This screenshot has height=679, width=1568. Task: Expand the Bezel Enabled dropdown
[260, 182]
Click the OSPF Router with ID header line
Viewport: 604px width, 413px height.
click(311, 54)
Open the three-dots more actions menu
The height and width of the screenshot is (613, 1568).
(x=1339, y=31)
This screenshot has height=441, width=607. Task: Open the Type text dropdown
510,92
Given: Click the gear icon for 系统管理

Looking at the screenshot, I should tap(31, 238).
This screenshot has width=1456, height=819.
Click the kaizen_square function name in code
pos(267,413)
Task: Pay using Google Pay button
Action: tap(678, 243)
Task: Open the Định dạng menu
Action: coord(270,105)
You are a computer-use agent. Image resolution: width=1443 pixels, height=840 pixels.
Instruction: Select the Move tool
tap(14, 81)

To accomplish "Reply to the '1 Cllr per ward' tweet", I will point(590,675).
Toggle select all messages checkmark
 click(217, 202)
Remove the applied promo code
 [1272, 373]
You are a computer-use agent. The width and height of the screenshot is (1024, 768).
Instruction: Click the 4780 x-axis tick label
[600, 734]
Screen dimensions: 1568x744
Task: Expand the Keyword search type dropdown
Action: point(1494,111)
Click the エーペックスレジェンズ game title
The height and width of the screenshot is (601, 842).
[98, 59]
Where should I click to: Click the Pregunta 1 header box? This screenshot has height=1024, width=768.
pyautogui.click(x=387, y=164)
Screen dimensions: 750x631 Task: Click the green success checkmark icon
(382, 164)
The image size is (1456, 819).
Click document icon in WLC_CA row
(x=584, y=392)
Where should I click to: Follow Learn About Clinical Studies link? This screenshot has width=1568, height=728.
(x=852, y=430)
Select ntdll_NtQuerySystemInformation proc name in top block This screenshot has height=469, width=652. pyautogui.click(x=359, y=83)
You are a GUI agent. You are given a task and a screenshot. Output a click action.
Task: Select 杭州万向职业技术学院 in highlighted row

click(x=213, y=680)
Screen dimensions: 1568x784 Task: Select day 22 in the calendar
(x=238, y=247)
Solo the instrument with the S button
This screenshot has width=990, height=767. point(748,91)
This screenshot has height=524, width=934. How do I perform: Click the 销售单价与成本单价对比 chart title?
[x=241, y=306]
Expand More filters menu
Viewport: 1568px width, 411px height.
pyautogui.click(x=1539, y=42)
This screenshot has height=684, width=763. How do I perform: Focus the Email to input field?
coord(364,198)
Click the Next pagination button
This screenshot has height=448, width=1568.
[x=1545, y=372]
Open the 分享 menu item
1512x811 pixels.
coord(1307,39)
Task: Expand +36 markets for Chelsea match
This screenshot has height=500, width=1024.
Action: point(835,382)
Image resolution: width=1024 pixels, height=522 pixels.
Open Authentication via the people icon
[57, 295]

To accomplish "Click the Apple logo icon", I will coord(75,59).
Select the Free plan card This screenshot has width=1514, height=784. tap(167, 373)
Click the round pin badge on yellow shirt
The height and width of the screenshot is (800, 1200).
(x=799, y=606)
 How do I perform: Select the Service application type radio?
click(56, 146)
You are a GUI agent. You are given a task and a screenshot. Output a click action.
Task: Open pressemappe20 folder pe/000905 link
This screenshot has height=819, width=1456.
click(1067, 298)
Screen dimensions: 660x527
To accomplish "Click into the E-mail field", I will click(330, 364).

========================================================================

- [TASK DETAILS]: Give every line of the items above as a JSON list of strings, one string per line, leaving out blank lines.

- [RESPONSE TO THIS EXERCISE]:
[
  "This screenshot has height=679, width=1568. Task: Expand the Bezel Enabled dropdown",
  "[260, 182]",
  "Click the OSPF Router with ID header line",
  "Viewport: 604px width, 413px height.",
  "click(311, 54)",
  "Open the three-dots more actions menu",
  "The height and width of the screenshot is (613, 1568).",
  "(x=1339, y=31)",
  "This screenshot has height=441, width=607. Task: Open the Type text dropdown",
  "510,92",
  "Given: Click the gear icon for 系统管理",
  "Looking at the screenshot, I should tap(31, 238).",
  "This screenshot has width=1456, height=819.",
  "Click the kaizen_square function name in code",
  "pos(267,413)",
  "Task: Pay using Google Pay button",
  "Action: tap(678, 243)",
  "Task: Open the Định dạng menu",
  "Action: coord(270,105)",
  "You are a computer-use agent. Image resolution: width=1443 pixels, height=840 pixels.",
  "Instruction: Select the Move tool",
  "tap(14, 81)",
  "To accomplish \"Reply to the '1 Cllr per ward' tweet\", I will point(590,675).",
  "Toggle select all messages checkmark",
  " click(217, 202)",
  "Remove the applied promo code",
  " [1272, 373]",
  "You are a computer-use agent. The width and height of the screenshot is (1024, 768).",
  "Instruction: Click the 4780 x-axis tick label",
  "[600, 734]",
  "Screen dimensions: 1568x744",
  "Task: Expand the Keyword search type dropdown",
  "Action: point(1494,111)",
  "Click the エーペックスレジェンズ game title",
  "The height and width of the screenshot is (601, 842).",
  "[98, 59]",
  "Where should I click to: Click the Pregunta 1 header box? This screenshot has height=1024, width=768.",
  "pyautogui.click(x=387, y=164)",
  "Screen dimensions: 750x631 Task: Click the green success checkmark icon",
  "(382, 164)",
  "The image size is (1456, 819).",
  "Click document icon in WLC_CA row",
  "(x=584, y=392)",
  "Where should I click to: Follow Learn About Clinical Studies link? This screenshot has width=1568, height=728.",
  "(x=852, y=430)",
  "Select ntdll_NtQuerySystemInformation proc name in top block This screenshot has height=469, width=652. pyautogui.click(x=359, y=83)",
  "You are a GUI agent. You are given a task and a screenshot. Output a click action.",
  "Task: Select 杭州万向职业技术学院 in highlighted row",
  "click(x=213, y=680)",
  "Screen dimensions: 1568x784 Task: Select day 22 in the calendar",
  "(x=238, y=247)",
  "Solo the instrument with the S button",
  "This screenshot has width=990, height=767. point(748,91)",
  "This screenshot has height=524, width=934. How do I perform: Click the 销售单价与成本单价对比 chart title?",
  "[x=241, y=306]",
  "Expand More filters menu",
  "Viewport: 1568px width, 411px height.",
  "pyautogui.click(x=1539, y=42)",
  "This screenshot has height=684, width=763. How do I perform: Focus the Email to input field?",
  "coord(364,198)",
  "Click the Next pagination button",
  "This screenshot has height=448, width=1568.",
  "[x=1545, y=372]",
  "Open the 分享 menu item",
  "1512x811 pixels.",
  "coord(1307,39)",
  "Task: Expand +36 markets for Chelsea match",
  "This screenshot has height=500, width=1024.",
  "Action: point(835,382)",
  "Image resolution: width=1024 pixels, height=522 pixels.",
  "Open Authentication via the people icon",
  "[57, 295]",
  "To accomplish \"Click the Apple logo icon\", I will coord(75,59).",
  "Select the Free plan card This screenshot has width=1514, height=784. tap(167, 373)",
  "Click the round pin badge on yellow shirt",
  "The height and width of the screenshot is (800, 1200).",
  "(x=799, y=606)",
  " How do I perform: Select the Service application type radio?",
  "click(56, 146)",
  "You are a GUI agent. You are given a task and a screenshot. Output a click action.",
  "Task: Open pressemappe20 folder pe/000905 link",
  "This screenshot has height=819, width=1456.",
  "click(1067, 298)",
  "Screen dimensions: 660x527",
  "To accomplish \"Click into the E-mail field\", I will click(330, 364)."
]